Team-members began the state-wide competition Thursday, March 10, by participating in two oral categories, speech and interview. Students received points for prepared-and-impromptu speeches that they presented to a panel of judges. They also participated in realistic, job-like mock interviews where their resumes and interview skills were put to the test, Potts said.
The second day consisted of six multiple-choice knowledge tests that spanned from 8 a.m. to 5 p.m., according to Potts. The categories were based on Depression-era music, art, math, economics, social sciences or history and language and literature. The geology of the era was addressed in the Superquiz, an oral exam covering the topic of science. Each student also wrote an essay.
Teams are split into three-person groups according to grade-point average in order to represent a diverse student-body, Potts said. Students with a 3.75 GPA or higher compete in the Honors demographic. Those with a GPA between 3.0-3.75 compete in the Scholastic division, while the team members with a GPA less than 3.0 compete in the Varsity category.

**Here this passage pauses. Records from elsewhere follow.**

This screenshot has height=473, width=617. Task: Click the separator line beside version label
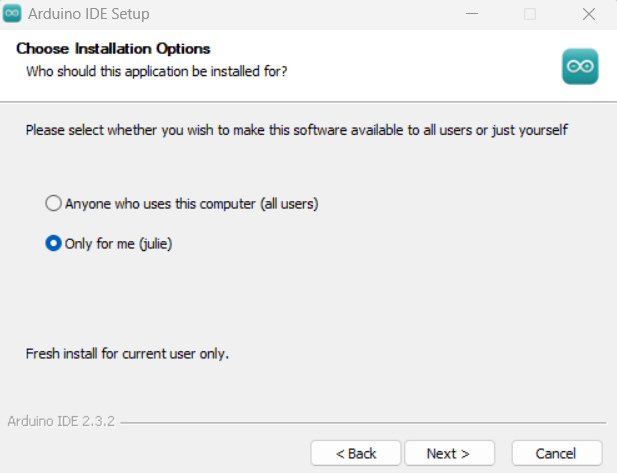pos(360,423)
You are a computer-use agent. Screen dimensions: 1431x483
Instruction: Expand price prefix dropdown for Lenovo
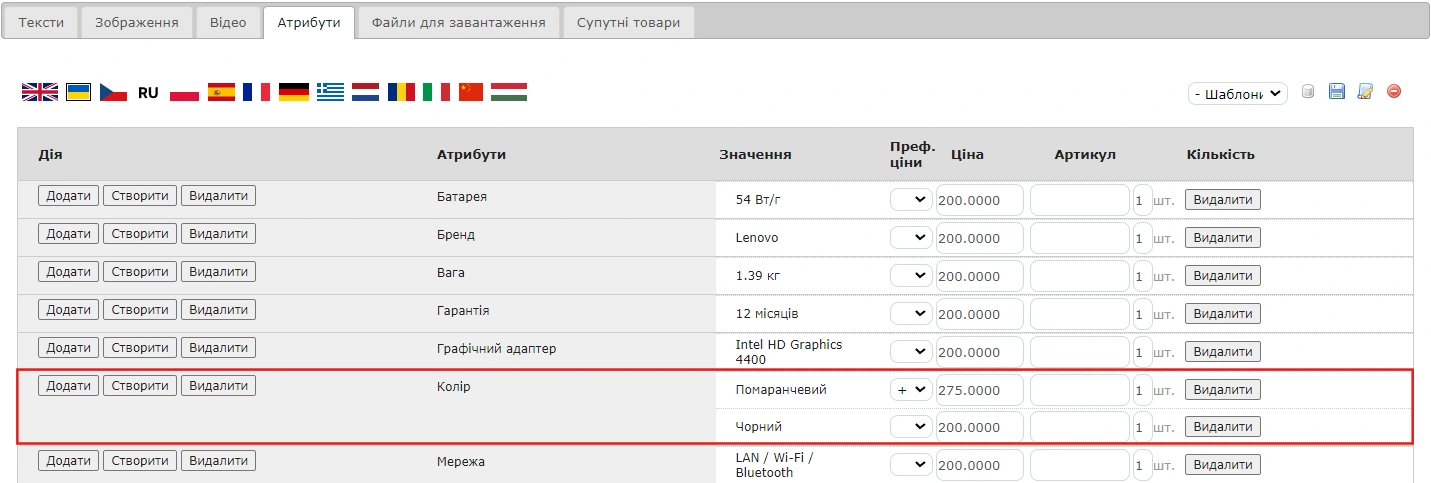point(910,238)
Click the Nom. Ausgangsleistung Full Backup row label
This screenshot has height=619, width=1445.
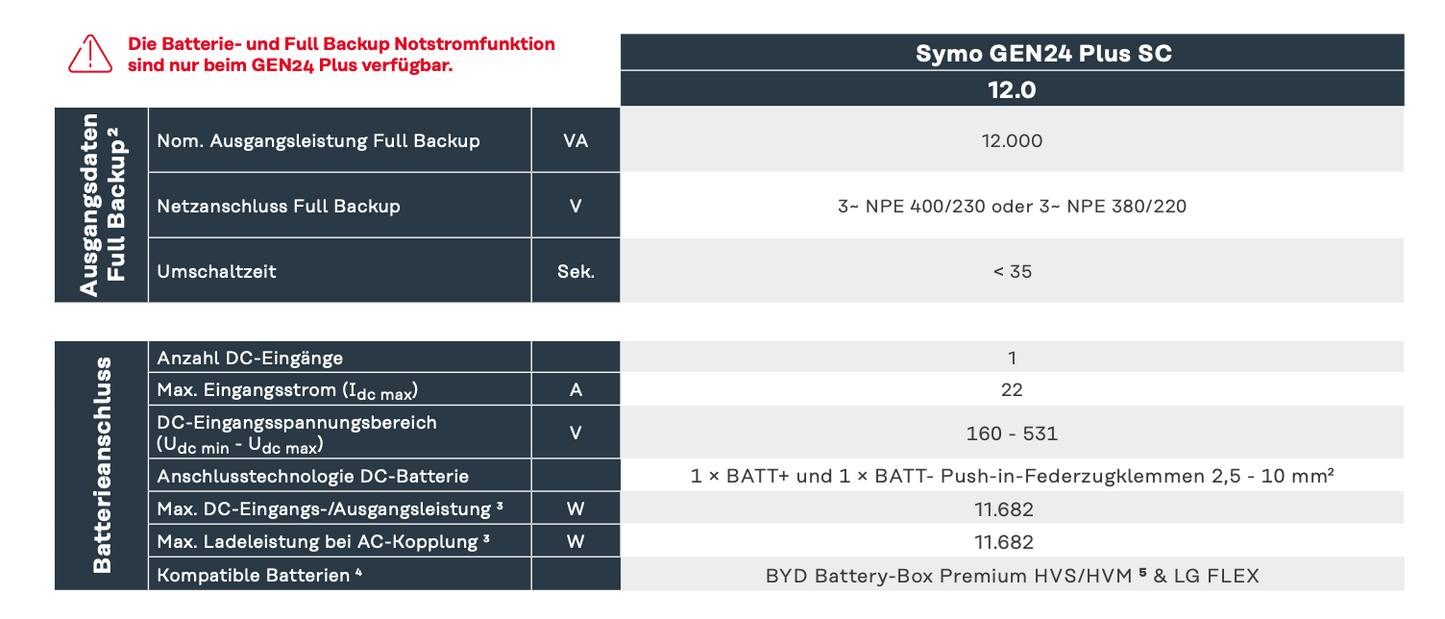[x=318, y=141]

The highest a student can earn in any one category is 1,000 points, Potts said, and Park City junior Jennika Pasinsky earned a perfect score for her speech. Judges based scores on content, enthusiasm, eye contact and speech quality, Pasinsky said.
Pasinsky also placed in the top three students of her demographic in each category from among schools similar in size to Park City High School. Only two students in the state earned such an honor, Potts said.
Park City senior Roman Amici finished the state competition with the highest number of individual points, scoring 8,059 out of a possible 10,000. Senior Max Thomas placed third overall with only 30 points fewer than Amici.
"It’s probably the closest competition in Utah Academic Decathlon for those top spots," Thomas said. "Out of 8,000 points, a difference of 30 was a question or two."
Potts said the team is now gearing up for Nationals, scheduled to take place in North Caroline April 27-30. With a number of top-ten placements through the last few years, the team is sizing up their competition, according to Potts.
"We know the teams that are typically up at the top to go after," he said. "We’ve looked at their speech scores and they are right-even with us, so this year it seems like it’s going to be almost like it was in our state a dog fight to see who’s going to be the national champs."
Park City High School is one of only three or four public schools in the country that consistently qualifies to compete in Nationals, according to Thomas.